The Marcopolo cases are important and they must be brought to the discussion again in the context of the Brazilian request to join the OECD (whose process begun in 2017) and the possible approximation of the Brazilian methods and the Transfer Pricing Guidelines of the OECD. The TP methods and the concept of substance, although seen to be an old discussion, had its importance revived in that context.

According to FERRAZ and CUNHA[6], the final BEPS reports to Action Plans 8-10 mention the possibility of disregarding a transaction if it lacks economic substance – even if it has successfully met the arm’s length standard through a transfer pricing method. The authors also post, in an opinion to which we agree, that the Brazilian reality is different than the one of a normal OECD situation. Therefore, according to the prevailing jurisprudence arising from Marcopolo, specifically Marcopolo 2, complying with the fixed margins “inflexible” methodology would suffice to not need to further test the substance of the transaction. But the substance requirement still needs to be further tested.

The Brazilian reality provides a different flavor, as the profits booked in any of those subsidiaries would be booked in Brazil on an accrual basis – and this is probably why no further cases like this one were brought to the courts. But it provides an important element for reflection on the direction of the Brazilian Transfer Pricing regime – should it be abandoned, strengthened or simply stay as an alternative for the arm’s length methods, in the case of a Brazilian OECD ascension.

 

Francisco Lisboa Moreira is a partner at Bocater Advogados. He obtained his LLM in International Taxation from NYU. 

Ana Paula Saunders is a Tax Planning Manager at Vale S.A. in Brazil. She obtained her LLM in International Tax Law from Leiden University.

 

END NOTES

[1] As recognized in the United Nations Transfer Pricing Manual for Developing Countries. United Nations: 2017, p. 540.
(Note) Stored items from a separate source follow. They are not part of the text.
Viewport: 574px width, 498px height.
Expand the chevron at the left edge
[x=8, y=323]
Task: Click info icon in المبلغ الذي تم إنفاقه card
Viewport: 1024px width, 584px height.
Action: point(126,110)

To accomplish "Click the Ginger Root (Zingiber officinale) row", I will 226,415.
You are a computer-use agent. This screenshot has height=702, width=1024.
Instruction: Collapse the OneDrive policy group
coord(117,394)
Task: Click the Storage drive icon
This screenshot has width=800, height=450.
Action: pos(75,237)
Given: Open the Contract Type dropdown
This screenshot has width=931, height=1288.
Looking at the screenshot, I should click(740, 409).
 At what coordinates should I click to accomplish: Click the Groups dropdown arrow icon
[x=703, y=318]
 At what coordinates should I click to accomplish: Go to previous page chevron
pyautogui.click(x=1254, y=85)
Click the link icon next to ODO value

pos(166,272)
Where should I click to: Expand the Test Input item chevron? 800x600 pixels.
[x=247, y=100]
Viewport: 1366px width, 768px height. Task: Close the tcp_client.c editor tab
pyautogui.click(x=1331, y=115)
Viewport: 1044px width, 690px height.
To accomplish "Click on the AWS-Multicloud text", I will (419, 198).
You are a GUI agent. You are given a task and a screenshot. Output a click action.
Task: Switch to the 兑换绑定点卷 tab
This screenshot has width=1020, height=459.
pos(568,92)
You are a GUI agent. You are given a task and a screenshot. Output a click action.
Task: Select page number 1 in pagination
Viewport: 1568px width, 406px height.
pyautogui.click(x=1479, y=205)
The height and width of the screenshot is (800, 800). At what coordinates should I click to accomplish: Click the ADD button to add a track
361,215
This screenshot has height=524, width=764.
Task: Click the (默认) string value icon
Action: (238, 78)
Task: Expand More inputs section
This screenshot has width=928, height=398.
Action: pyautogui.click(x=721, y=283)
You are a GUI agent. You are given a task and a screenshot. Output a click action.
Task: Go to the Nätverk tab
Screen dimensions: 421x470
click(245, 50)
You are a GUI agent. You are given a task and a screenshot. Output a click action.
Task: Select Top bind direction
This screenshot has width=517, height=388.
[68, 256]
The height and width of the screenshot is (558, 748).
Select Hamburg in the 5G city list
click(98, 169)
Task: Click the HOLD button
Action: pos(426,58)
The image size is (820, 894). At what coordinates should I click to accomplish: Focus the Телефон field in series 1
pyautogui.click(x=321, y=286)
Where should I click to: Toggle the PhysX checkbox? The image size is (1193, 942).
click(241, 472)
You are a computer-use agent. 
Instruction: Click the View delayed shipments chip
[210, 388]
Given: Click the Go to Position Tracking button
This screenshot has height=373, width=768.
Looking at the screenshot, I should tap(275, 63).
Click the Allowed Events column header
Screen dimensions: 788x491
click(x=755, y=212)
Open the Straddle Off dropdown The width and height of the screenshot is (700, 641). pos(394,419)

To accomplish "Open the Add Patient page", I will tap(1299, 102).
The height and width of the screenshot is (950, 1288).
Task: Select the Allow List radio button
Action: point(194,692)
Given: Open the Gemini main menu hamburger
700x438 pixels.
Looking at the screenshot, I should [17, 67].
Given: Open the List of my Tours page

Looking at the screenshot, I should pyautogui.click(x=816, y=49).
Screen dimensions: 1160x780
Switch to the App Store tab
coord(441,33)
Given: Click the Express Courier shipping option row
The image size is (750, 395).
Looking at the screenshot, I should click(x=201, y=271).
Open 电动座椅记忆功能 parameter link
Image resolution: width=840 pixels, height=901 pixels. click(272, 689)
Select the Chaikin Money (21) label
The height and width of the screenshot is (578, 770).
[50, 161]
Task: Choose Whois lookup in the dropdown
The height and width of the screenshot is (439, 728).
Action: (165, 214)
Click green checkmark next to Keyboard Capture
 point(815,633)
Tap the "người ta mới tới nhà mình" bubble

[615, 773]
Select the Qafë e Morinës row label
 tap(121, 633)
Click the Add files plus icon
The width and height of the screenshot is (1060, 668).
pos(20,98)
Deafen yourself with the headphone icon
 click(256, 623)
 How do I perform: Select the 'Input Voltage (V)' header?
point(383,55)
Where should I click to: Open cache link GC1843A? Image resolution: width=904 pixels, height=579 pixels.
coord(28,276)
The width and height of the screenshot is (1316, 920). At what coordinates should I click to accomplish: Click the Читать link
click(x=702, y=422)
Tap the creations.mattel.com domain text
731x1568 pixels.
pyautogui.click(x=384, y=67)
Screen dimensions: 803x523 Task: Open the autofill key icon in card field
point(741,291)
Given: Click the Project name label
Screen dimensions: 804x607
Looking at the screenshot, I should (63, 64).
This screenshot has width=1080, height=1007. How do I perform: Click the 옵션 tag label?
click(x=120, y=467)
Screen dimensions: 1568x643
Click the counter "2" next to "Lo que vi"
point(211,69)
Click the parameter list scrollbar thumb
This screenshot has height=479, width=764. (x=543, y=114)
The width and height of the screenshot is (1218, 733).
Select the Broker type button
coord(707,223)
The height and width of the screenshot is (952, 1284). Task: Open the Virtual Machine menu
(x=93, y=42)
[2] For a detailed description on the methods, please see OLIVEIRA, André Gomes de. And MOREIRA, Francisco Lisboa, The Brazilian Transfer Pricing Regime, 71 Bull. Intl. Taxn. 6 (2017), Journals IBFD.

[3] CARF Decision 105-17.083, dated June 25, 2008.

[4] CARF Decisions 1402-00.752 (calendar-years 2000 and 2001), 1402-00.753 (calendar-year 2003) and 1402-00.754 (calendar-years 2004-2008), all dated August 30, 2011.

[5] SCHOUERI, Luis Eduardo and GALENDI Jr., Ricardo André. Chapter 9: Brazil In DOURADO, Ana Paula et. Al., Tax Avoidance Revisited in the EU BEPS Context. IBFD: 2017, p. 15. On the same sense, SILVEIRA, Rodrigo Maito da and CASTRO, Leonardo Freitas de Moraes. International Tax Planning in Brazil: What to Expect Following Recent Case Law. In 572 Bull. Intl. Taxn. 11 (2010), Journals IBFD. FALCAO, Tatiana. Brazilian Report to the IFA Congress 2008 (Seoul), Vol. 1, p. 22, and FERRAZ, Luiz Felipe Centeno and CUNHA, Maria Fernanda Fidalgo Fernandes da. Planejamento Tributário com Preços de Transferência: Uma análise dos casos Marcopolo 1 e 2. In CASTRO, Leonardo Freitas de Moraes e and MOREIRA, Francisco Lisboa. Manual de Preços de Transferência: Brasil, OCDE e BEPS. Vol. 2. Quartier Latin: São Paulo, p. 71.

[6] FERRAZ, Luiz Felipe Centeno and CUNHA, Maria Fernanda Fidalgo Fernandes da. Op. Cit., p. 79.